**Short problem**
Rewrite the entries below, changing "question mark icon" to "question mark button" wherever it appears and leaving everything else untouched.

-- START --

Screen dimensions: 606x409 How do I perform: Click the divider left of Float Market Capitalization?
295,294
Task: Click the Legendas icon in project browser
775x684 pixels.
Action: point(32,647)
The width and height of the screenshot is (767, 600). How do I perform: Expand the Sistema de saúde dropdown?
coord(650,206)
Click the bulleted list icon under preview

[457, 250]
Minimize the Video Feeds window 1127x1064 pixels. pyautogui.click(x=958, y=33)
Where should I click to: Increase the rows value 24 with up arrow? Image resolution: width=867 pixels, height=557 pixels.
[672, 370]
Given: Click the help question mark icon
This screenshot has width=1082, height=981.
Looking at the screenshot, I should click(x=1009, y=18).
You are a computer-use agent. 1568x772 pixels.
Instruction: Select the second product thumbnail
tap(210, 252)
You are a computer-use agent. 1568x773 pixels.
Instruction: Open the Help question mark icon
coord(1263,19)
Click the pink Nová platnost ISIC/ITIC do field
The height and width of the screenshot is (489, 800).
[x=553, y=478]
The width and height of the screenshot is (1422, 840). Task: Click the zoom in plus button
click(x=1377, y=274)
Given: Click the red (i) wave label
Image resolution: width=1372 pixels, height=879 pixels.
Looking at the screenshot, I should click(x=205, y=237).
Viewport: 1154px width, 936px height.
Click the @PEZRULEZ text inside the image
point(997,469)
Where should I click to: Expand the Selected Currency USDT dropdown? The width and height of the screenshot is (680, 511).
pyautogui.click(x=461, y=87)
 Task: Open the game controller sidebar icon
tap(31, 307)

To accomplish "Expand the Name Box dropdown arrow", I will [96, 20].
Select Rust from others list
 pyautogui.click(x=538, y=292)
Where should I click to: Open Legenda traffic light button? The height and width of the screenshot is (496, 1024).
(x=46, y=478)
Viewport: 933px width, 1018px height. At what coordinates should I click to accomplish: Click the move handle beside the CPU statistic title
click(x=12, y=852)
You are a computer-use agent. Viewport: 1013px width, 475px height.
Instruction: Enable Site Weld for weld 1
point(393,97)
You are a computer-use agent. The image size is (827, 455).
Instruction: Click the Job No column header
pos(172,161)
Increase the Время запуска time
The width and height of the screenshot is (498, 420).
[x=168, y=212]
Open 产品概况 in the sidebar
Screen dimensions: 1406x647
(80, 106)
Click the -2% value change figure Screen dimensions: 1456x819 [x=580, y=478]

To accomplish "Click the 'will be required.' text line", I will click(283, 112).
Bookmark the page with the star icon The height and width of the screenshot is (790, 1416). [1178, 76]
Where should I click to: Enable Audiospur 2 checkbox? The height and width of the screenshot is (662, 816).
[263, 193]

-- END --

**Answer to the problem**
Screen dimensions: 606x409 How do I perform: Click the divider left of Float Market Capitalization?
295,294
Task: Click the Legendas icon in project browser
775x684 pixels.
Action: point(32,647)
The width and height of the screenshot is (767, 600). How do I perform: Expand the Sistema de saúde dropdown?
coord(650,206)
Click the bulleted list icon under preview

[457, 250]
Minimize the Video Feeds window 1127x1064 pixels. pyautogui.click(x=958, y=33)
Where should I click to: Increase the rows value 24 with up arrow? Image resolution: width=867 pixels, height=557 pixels.
[672, 370]
Given: Click the help question mark button
This screenshot has width=1082, height=981.
Looking at the screenshot, I should click(x=1009, y=18).
You are a computer-use agent. 1568x772 pixels.
Instruction: Select the second product thumbnail
tap(210, 252)
You are a computer-use agent. 1568x773 pixels.
Instruction: Open the Help question mark button
coord(1263,19)
Click the pink Nová platnost ISIC/ITIC do field
The height and width of the screenshot is (489, 800).
[x=553, y=478]
The width and height of the screenshot is (1422, 840). Task: Click the zoom in plus button
click(x=1377, y=274)
Given: Click the red (i) wave label
Image resolution: width=1372 pixels, height=879 pixels.
Looking at the screenshot, I should click(x=205, y=237).
Viewport: 1154px width, 936px height.
Click the @PEZRULEZ text inside the image
point(997,469)
Where should I click to: Expand the Selected Currency USDT dropdown? The width and height of the screenshot is (680, 511).
pyautogui.click(x=461, y=87)
 Task: Open the game controller sidebar icon
tap(31, 307)

To accomplish "Expand the Name Box dropdown arrow", I will [96, 20].
Select Rust from others list
 pyautogui.click(x=538, y=292)
Where should I click to: Open Legenda traffic light button? The height and width of the screenshot is (496, 1024).
(x=46, y=478)
Viewport: 933px width, 1018px height. At what coordinates should I click to accomplish: Click the move handle beside the CPU statistic title
click(x=12, y=852)
You are a computer-use agent. Viewport: 1013px width, 475px height.
Instruction: Enable Site Weld for weld 1
point(393,97)
You are a computer-use agent. The image size is (827, 455).
Instruction: Click the Job No column header
pos(172,161)
Increase the Время запуска time
The width and height of the screenshot is (498, 420).
[x=168, y=212]
Open 产品概况 in the sidebar
Screen dimensions: 1406x647
(80, 106)
Click the -2% value change figure Screen dimensions: 1456x819 [x=580, y=478]

To accomplish "Click the 'will be required.' text line", I will click(283, 112).
Bookmark the page with the star icon The height and width of the screenshot is (790, 1416). [1178, 76]
Where should I click to: Enable Audiospur 2 checkbox? The height and width of the screenshot is (662, 816).
[263, 193]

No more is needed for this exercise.